Richtlijn 2001/23/EG inzake de onderlinge aanpassing van de wetgevingen der lidstaten betreffende het behoud van de rechten van de werknemers bij overgang van ondernemingen, vestigingen of onderdelen van ondernemingen of vestigingen
Artikel 5
Geldend
Geldend vanaf 11-04-2001
- Bronpublicatie:
12-03-2001, PbEG 2001, L 82 (uitgifte: 22-03-2001, regelingnummer: 2001/23/EG)
- Inwerkingtreding
11-04-2001
- Bronpublicatie inwerkingtreding:
12-03-2001, PbEG 2001, L 82 (uitgifte: 22-03-2001, regelingnummer: 2001/23/EG)
- Vakgebied(en)
Arbeidsrecht / Arbeidsovereenkomstenrecht
1.
Tenzij de lidstaten anders bepalen, zijn de artikelen 3 en 4 niet van toepassing op een overgang van een onderneming, vestiging of een onderdeel van een onderneming of vestiging wanneer de vervreemder verwikkeld is in een faillissementsprocedure of in een soortgelijke procedure met het oog op de liquidatie van het vermogen van de vervreemder onder toezicht van een bevoegde overheidsinstantie (die een door een overheidsinstantie gemachtigde curator mag zijn).
2.
Indien de artikelen 3 en 4 van toepassing zijn op een overgang tijdens insolventieprocedures die zijn ingeleid ten aanzien van een vervreemder (ongeacht de vraag of deze procedures al dan niet zijn ingesteld met als doel de liquidatie van het vermogen van de vervreemder) en die onder toezicht staan van een bevoegde overheidsinstantie (die een door de nationale wetgeving omschreven curator mag zijn) kan een lidstaat bepalen dat:
- a)
onverminderd artikel 3, lid 1, de schulden van de vervreemder die het gevolg zijn van arbeidsovereenkomsten of arbeidsverhoudingen en die verschuldigd zijn vóór de overgang of voor de inleiding van de insolventieprocedure, niet overgaan op de verkrijger, indien dergelijke procedures uit hoofde van de in de betrokken lidstaat geldende wetgeving een bescherming bieden die ten minste gelijkwaardig is aan die welke wordt voorgeschreven in situaties die vallen onder Richtlijn 80/987/EEG van de Raad van 20 oktober 1980 betreffende de onderlinge aanpassing van de wetgevingen der lidstaten inzake de bescherming van de werknemers bij insolventie van de werkgever (1), en/of dat
- b)
de verkrijger, de vervreemder of de persoon (personen) die de functies van de vervreemder uitoefenen enerzijds en de vertegenwoordigers van de werknemers anderzijds kunnen overeenkomen om, voorzover de geldende wetgeving of praktijk zulks mogelijk maakt, in de arbeidsvoorwaarden wijzigingen aan te brengen die bedoeld zijn om de werkgelegenheid veilig te stellen door het voortbestaan van de onderneming, de vestiging of onderdelen daarvan te verzekeren.
3.
Een lidstaat kan lid 2, onder b), toepassen in geval van een overgang waarbij de vervreemder overeenkomstig de nationale wetgeving in ernstige economische moeilijkheden verkeert, mits de situatie door een bevoegde overheidsinstantie erkend is en onder voorbehoud van rechterlijke toetsing, op voorwaarde dat zulke bepalingen op 17 juli 1998 reeds in de nationale wetgeving bestonden.

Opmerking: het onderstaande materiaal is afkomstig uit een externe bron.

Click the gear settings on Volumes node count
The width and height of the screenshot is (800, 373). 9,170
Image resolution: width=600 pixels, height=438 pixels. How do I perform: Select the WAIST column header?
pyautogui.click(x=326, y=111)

De Commissie dient voor 17 juli 2003 bij de Raad een verslag in over de gevolgen van deze bepaling, evenals eventuele passende voorstellen.
4.
De lidstaten treffen de nodige maatregelen om misbruik van insolventieprocedures met het doel de werknemers van de in deze richtlijn bedoelde rechten te beroven, te voorkomen.
Voetnoten
PB L 283 van 20.10.1980, blz. 23. Richtlijn laatstelijk gewijzigd bij de Akte van Toetreding van 1994.